I can't help but peek to see if things are going well. Not really judging responses per say, but in terms of actual response levels. We are running 4 variations of the question, and there have been 1550 impressions so far (371 to 405 per question):
a: Would you click on this page when searching for '$1'? b: If you searched for '$1', would this article be a good result? c: If you searched for '$1', would this article be relevant? d: If someone searched for '$1', would they want to read this article?

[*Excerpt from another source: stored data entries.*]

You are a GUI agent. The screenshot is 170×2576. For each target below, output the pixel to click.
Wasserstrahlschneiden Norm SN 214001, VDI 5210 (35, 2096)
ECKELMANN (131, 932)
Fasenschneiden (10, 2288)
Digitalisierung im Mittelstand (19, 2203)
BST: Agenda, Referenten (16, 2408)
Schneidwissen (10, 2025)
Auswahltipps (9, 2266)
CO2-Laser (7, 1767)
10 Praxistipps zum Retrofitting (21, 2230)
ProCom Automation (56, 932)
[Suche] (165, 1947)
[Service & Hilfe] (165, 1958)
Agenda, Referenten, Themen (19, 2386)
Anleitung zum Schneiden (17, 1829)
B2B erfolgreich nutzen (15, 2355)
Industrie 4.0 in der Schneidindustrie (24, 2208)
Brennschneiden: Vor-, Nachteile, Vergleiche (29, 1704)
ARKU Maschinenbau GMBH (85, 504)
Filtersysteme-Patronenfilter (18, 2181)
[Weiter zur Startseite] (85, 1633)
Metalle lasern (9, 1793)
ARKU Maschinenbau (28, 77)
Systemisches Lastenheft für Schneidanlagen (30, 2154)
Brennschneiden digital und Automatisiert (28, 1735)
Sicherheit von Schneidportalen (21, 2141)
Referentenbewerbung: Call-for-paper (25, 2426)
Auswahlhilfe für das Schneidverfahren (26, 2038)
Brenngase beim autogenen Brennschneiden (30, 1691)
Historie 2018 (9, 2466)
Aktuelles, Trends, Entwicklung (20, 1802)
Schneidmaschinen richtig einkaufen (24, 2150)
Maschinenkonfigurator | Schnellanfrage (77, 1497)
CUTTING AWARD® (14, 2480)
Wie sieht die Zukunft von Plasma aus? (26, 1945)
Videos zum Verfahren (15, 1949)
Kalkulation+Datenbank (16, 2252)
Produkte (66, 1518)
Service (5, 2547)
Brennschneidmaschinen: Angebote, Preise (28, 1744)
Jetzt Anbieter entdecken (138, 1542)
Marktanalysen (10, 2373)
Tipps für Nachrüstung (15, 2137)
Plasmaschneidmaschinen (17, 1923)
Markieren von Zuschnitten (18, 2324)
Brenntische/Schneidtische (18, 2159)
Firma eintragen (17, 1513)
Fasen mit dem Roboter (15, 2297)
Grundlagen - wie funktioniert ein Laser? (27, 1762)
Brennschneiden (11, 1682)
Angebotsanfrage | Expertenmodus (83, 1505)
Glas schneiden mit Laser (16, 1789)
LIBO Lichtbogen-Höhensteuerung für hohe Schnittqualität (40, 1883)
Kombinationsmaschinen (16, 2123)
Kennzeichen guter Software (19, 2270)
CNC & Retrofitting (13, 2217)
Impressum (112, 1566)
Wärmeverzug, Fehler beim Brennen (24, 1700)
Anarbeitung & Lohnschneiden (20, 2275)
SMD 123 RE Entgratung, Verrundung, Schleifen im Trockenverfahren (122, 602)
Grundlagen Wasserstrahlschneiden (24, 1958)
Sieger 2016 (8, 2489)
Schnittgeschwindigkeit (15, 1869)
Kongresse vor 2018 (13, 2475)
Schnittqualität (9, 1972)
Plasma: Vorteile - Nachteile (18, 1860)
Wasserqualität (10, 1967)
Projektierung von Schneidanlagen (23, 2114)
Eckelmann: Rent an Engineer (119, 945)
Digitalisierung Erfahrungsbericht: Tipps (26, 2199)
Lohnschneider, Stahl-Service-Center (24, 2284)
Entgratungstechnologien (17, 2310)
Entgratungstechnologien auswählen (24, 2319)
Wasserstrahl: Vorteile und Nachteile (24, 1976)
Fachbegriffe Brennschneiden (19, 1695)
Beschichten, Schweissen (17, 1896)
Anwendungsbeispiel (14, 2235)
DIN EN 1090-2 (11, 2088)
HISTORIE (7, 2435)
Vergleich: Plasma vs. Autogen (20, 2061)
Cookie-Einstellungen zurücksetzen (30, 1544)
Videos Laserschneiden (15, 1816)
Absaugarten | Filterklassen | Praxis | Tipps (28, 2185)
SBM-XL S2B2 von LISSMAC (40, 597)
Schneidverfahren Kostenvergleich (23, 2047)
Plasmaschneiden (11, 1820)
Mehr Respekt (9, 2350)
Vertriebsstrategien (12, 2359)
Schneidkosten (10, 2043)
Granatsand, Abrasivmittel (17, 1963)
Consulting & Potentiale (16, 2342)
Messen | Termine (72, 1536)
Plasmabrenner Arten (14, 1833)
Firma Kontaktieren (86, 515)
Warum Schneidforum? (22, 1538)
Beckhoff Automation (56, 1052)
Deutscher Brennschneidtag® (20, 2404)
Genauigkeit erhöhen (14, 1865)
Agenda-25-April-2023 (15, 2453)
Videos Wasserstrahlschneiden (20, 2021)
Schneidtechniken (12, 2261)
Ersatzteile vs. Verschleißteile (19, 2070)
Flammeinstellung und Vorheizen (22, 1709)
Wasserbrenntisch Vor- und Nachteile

Unfortunately due to a bug we arn't collecting the 'unsure' answers, but that will be fixed monday. The unsure results below i manually extracted from the raw logs, rather than from the mysql table that represents the results.
Which is better is of course unclear, and will require more data and some statistical analysis, but it's interesting that question d gets more responses. More responses might not be better though it the responses have more noise.